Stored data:
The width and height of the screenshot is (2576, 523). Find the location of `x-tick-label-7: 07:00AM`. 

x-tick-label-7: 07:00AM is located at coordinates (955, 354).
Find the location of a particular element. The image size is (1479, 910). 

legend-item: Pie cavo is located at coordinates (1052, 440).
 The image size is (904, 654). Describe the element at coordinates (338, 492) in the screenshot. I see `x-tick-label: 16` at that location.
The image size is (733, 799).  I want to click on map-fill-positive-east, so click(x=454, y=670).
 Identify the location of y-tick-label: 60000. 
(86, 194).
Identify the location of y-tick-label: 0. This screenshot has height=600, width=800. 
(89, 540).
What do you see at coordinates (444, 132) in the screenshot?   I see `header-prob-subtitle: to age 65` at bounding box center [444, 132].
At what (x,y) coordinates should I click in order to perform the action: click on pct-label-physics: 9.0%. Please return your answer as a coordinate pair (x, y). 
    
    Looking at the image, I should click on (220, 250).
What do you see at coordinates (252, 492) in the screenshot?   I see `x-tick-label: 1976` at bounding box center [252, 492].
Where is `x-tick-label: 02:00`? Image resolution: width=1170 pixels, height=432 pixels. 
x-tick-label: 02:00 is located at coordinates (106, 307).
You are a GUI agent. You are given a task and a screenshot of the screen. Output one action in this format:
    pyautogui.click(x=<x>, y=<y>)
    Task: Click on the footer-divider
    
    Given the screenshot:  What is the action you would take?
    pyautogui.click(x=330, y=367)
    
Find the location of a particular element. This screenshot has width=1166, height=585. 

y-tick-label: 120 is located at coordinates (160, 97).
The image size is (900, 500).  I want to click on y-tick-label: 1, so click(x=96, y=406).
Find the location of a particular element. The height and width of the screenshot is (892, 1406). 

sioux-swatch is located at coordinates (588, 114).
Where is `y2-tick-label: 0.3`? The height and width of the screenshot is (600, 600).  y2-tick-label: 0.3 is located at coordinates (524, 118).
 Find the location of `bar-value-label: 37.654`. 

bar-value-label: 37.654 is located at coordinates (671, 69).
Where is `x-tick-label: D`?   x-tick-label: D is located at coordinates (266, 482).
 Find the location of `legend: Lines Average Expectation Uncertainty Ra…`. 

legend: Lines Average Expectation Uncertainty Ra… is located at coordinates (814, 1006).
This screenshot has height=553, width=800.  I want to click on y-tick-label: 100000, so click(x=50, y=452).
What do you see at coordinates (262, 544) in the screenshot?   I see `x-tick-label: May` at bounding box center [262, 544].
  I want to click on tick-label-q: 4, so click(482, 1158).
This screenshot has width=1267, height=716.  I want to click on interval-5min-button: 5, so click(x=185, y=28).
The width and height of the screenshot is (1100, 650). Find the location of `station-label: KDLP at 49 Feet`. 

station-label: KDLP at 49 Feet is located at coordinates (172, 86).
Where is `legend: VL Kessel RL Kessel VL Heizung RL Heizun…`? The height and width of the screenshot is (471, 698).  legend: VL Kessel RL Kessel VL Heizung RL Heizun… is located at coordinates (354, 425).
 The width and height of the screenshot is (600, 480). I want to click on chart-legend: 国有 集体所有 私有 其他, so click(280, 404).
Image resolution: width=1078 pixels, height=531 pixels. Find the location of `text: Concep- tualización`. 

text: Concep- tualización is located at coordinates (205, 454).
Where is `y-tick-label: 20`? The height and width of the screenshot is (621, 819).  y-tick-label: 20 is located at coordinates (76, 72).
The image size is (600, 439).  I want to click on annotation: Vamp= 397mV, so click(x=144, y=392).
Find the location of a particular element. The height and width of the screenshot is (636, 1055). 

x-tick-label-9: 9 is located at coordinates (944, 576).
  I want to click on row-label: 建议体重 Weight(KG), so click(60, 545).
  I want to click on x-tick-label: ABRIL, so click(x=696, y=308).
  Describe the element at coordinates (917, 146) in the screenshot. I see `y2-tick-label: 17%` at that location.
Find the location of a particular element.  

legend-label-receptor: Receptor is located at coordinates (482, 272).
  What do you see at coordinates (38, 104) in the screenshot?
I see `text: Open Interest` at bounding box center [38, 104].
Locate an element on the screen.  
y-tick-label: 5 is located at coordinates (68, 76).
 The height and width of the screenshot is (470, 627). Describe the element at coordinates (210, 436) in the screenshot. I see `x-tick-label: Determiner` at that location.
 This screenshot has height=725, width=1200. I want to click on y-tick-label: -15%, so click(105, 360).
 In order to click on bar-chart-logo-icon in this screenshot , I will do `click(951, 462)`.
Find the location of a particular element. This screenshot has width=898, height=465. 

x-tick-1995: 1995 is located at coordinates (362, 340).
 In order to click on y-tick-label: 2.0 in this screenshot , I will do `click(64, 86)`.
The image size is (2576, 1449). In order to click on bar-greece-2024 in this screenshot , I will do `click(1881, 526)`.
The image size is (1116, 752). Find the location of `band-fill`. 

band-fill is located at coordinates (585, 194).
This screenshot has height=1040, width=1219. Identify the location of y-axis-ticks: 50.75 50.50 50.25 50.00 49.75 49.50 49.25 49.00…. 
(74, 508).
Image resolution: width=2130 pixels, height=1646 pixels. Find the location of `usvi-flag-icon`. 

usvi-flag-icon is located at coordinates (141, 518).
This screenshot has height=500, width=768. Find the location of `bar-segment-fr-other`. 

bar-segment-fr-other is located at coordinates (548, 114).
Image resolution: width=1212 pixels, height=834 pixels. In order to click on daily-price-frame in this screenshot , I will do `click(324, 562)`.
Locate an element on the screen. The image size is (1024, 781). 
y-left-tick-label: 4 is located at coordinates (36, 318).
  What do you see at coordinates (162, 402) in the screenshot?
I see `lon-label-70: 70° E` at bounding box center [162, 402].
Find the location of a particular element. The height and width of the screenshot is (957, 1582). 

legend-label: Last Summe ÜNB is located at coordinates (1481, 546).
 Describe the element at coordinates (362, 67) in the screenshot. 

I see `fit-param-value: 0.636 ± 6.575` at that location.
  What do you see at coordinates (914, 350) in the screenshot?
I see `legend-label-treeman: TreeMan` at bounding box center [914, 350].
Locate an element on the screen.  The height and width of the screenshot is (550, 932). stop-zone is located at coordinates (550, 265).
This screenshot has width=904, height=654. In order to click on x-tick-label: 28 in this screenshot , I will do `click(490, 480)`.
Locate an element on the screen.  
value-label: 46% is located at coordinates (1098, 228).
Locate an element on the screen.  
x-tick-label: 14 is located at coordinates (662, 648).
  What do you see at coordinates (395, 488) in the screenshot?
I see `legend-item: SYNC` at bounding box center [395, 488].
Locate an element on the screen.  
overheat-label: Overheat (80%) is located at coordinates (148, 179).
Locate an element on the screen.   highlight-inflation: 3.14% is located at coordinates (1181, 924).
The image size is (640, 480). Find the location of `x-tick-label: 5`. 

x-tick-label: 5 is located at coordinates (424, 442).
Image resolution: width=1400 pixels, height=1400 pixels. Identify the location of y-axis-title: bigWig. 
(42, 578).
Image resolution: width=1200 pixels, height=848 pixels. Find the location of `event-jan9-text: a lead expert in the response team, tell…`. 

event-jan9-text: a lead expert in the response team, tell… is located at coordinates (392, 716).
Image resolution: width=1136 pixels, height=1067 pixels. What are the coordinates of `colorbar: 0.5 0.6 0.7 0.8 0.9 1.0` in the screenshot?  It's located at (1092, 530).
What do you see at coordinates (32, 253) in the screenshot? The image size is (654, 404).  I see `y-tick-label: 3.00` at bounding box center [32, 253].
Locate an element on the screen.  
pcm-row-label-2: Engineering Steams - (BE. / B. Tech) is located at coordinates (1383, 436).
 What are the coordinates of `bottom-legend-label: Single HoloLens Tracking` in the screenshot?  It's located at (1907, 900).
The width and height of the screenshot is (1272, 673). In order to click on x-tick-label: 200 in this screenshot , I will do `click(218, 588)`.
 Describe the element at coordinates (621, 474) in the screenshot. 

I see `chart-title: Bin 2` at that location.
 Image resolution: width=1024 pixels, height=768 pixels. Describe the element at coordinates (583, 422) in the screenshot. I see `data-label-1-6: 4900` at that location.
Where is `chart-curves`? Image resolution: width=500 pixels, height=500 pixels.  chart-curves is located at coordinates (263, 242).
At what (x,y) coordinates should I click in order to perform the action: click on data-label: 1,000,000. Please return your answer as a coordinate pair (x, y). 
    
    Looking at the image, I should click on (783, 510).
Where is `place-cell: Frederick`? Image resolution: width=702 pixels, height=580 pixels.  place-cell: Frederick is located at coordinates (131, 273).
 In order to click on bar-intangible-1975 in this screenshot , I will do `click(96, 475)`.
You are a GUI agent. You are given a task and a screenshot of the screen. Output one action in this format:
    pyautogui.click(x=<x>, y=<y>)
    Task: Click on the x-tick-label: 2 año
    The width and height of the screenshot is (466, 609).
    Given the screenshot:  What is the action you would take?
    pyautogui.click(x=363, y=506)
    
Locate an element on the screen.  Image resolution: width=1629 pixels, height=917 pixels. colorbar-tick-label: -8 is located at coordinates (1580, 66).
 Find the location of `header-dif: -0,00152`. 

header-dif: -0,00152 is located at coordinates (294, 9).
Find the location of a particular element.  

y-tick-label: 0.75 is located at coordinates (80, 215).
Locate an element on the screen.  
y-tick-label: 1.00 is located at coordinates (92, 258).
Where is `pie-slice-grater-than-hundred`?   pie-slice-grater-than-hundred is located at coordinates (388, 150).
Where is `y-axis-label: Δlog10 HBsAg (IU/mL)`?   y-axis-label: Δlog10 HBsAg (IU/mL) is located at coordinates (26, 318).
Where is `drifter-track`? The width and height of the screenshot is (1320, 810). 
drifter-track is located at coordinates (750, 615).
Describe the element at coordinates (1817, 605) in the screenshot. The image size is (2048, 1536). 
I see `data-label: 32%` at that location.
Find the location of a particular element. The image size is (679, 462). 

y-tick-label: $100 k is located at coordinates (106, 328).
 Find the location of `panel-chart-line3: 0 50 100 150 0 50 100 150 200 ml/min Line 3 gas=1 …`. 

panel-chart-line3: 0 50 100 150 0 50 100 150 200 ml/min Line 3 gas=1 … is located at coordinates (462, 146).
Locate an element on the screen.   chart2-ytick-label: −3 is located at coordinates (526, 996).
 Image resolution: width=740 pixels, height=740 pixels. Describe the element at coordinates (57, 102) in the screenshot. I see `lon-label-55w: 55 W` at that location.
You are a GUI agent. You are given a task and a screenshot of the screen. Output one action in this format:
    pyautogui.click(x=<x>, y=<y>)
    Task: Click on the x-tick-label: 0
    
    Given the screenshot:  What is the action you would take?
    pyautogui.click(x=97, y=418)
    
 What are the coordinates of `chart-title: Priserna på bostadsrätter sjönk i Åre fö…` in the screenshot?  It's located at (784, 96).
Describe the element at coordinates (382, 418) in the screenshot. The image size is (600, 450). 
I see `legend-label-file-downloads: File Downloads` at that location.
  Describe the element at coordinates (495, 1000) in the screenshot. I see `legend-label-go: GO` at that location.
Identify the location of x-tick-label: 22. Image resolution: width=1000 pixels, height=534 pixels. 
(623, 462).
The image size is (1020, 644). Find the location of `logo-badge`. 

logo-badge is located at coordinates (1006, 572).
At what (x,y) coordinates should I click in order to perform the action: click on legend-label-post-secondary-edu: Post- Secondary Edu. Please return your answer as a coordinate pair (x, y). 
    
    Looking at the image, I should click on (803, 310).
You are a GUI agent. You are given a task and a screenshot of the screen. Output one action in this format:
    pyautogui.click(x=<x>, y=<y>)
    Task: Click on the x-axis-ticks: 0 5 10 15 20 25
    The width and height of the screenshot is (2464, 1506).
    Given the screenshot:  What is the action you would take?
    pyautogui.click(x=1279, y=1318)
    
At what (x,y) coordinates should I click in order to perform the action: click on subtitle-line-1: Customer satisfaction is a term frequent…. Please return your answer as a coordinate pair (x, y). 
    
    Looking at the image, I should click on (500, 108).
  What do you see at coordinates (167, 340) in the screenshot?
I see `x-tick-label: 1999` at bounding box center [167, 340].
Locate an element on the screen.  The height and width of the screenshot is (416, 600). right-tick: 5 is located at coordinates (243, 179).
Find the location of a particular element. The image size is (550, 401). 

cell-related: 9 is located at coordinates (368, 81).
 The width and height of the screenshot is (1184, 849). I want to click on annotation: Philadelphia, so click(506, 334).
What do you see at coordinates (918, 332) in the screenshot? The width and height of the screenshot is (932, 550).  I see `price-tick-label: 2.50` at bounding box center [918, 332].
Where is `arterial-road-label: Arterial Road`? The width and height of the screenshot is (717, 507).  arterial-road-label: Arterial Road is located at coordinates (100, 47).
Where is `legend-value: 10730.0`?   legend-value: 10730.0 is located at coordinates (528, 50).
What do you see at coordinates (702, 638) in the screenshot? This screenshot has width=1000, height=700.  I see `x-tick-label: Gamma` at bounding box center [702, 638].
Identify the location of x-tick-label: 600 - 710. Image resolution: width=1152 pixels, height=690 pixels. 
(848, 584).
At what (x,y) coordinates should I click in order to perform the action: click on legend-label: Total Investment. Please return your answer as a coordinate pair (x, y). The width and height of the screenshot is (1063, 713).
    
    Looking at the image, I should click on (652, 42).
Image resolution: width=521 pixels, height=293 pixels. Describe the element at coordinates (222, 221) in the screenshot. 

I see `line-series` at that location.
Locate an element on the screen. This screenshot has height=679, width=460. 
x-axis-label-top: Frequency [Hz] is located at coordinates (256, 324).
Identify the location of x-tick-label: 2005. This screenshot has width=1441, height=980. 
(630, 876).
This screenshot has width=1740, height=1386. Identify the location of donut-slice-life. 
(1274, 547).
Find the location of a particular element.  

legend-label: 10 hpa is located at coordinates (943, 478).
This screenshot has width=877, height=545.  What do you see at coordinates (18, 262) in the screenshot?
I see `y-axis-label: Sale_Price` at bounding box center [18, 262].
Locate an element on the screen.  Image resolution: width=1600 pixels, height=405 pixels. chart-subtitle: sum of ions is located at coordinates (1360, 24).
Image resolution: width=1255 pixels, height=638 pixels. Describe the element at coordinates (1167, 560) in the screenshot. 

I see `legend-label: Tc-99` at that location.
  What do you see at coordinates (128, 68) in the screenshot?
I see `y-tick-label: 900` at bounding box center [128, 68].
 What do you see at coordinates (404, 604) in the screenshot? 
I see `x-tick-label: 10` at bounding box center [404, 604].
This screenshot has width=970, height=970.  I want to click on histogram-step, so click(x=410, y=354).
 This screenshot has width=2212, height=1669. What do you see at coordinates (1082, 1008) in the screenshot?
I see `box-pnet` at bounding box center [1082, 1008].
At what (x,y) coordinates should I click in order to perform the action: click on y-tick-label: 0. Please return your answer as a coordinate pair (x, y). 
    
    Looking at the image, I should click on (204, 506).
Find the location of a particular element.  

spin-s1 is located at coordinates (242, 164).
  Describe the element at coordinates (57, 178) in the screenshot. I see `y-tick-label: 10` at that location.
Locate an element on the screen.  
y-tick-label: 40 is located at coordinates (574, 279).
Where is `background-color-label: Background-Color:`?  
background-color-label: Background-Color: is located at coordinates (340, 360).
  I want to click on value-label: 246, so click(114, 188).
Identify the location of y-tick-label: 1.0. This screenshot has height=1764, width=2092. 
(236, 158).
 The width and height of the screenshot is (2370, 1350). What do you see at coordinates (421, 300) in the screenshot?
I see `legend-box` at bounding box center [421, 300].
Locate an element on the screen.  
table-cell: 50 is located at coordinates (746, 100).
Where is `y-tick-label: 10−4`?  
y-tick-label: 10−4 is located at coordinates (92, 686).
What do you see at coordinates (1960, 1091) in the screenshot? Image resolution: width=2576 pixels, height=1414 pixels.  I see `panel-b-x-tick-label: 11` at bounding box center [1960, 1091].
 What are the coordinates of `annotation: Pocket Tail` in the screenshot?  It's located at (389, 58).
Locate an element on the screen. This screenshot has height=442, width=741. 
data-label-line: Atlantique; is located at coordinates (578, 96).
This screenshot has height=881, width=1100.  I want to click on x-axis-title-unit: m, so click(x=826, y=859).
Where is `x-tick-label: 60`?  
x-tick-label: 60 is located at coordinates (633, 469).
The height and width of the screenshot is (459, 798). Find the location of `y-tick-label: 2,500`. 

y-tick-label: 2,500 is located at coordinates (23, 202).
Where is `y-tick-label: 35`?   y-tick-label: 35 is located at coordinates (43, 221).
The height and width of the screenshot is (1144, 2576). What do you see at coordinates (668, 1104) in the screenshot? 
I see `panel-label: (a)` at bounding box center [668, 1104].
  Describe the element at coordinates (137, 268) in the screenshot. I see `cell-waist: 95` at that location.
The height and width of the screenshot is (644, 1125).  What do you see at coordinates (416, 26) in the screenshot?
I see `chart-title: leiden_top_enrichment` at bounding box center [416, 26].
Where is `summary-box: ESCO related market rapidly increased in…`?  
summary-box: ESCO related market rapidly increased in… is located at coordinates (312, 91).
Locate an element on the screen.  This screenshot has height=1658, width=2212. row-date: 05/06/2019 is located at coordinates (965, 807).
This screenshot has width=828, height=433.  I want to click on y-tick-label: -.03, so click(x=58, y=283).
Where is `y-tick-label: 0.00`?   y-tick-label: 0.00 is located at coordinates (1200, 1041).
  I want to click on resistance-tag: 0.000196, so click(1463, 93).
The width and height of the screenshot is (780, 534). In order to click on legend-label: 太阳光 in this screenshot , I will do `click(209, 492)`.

Work order:
Swap each "Find the location of" for "Show the position of" in the items from the line with "In order to click on y-tick-label: 2.0" up to and including the line with "center [162, 402].", and keep everything else the same. Return only those lines.

Expected answer:
 In order to click on y-tick-label: 2.0 in this screenshot , I will do `click(64, 86)`.
The image size is (2576, 1449). In order to click on bar-greece-2024 in this screenshot , I will do `click(1881, 526)`.
The image size is (1116, 752). Show the position of `band-fill`. 

band-fill is located at coordinates (585, 194).
This screenshot has height=1040, width=1219. Identify the location of y-axis-ticks: 50.75 50.50 50.25 50.00 49.75 49.50 49.25 49.00…. 
(74, 508).
Image resolution: width=2130 pixels, height=1646 pixels. Show the position of `usvi-flag-icon`. 

usvi-flag-icon is located at coordinates (141, 518).
This screenshot has height=500, width=768. Show the position of `bar-segment-fr-other`. 

bar-segment-fr-other is located at coordinates (548, 114).
Image resolution: width=1212 pixels, height=834 pixels. In order to click on daily-price-frame in this screenshot , I will do `click(324, 562)`.
Locate an element on the screen. The image size is (1024, 781). 
y-left-tick-label: 4 is located at coordinates (36, 318).
  What do you see at coordinates (162, 402) in the screenshot?
I see `lon-label-70: 70° E` at bounding box center [162, 402].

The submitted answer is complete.